F. What internal/external obstacles and biases might the physician face?

  1. Belief that addiction is a moral issue and not a medical issue.

  2. Belief that because the patient has remained abstinent for four years and continues to participate in AA and NA she couldn't possible develop an addiction to an opiate at this time in her life.

  3. Belief that people with addictions don't deserve to be treated for their pain.

  4. Belief that treating pain among people with addictions will always cause a relapse.

  5. The patient is an adult and any discussion about this is paternalistic.

  6. Physician's discomfort with addressing substance abuse issues

  7. Time constraints

  8. Physician's family history causes countertransference (misperceptions based on personal experiences).

G. What do you do now?

(This provides the physician with the information he/she needs to provide appropriate referral/treatment services.)

  1. Discuss evidence for concern (previous addiction and any biopsychosocial concerns identified in part B)

  2. Display compassion (Remember that addiction is a life threatening disease thus show the same sensitivity as you would for identifying any other life-threatening illness, such as cancer.)

  3. Provide reassurance.

  4. Asses the patient's current coping skills and social support. High functioning, healthy decision making, and a healthy social support network decreases the likelihood of the patient developing an addiction to opiates or relapsing to a previous addiction. A two or more year period of abstinence suggests that many of the previous dysfunctional patterns of behaviors have been addressed and resolved.

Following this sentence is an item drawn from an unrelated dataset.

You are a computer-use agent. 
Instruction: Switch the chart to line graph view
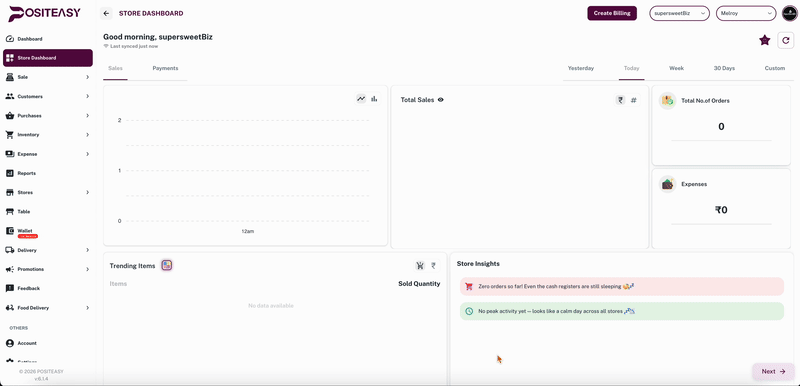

  5. Together discuss the pros and cons of being prescribed opiates.

  6. If the patient would like to be prescribed an opiate discuss strategies she will implement to avoid misuse. For example, she may increase the number of NA meetings she attends per week, share the fact that she is being prescribed an opiate with loved ones who will agree to express any concerns regarding changes in her behavior or actions. Furthermore, develop a plan to prescribe for only one week and reassess pain at that time. Encourage her to report any concerns that her pain is not being treated adequately and reassure her that such concerns alone will not be perceived as drug seeking behavior.

  7. Address the stigma associated with having an addiction by reassuring the patient that this is a medical illness and not a question of moral character

  8. Physician can initiate discussion of a plan for participation in physical therapy and weight loss program, and discuss potential barriers to following through.

  9. If it is determined that the patient is not experiencing pain but does have an opioid addiction, consider prescribing Suboxone for detoxification or maintenance treatment and coordinate with a substance abuse treatment provider.

H. How does the physician make a referral?

If Oxycotone is prescribed, monitor the patient for abuse. Referral is not appropriate at this time.

I. When and how should the physician follow up with the patient?

(This provides the physician with the opportunity to coordinate with other services provides to deliver comprehensive services for the patient. It also provides the physician the opportunity to take an active role in the patient's substance abuse problems. The physician can treat/oversee the substance abuse problem as any other medical condition that can have a positive outcome.)

Patient follow-up: 

  1. Discuss patient's progress toward reducing or eliminating her back pain. Continue to monitor the patient's use of pain medications.

  2. Monitor patient as you would any other post-operative patient.

  3. Prescribe minimum amount of Oxycodone that, in your experience, would cover the period of acute, severe pain (wound healing) and encourage the patient to call if the severe pain lasts longer than normal.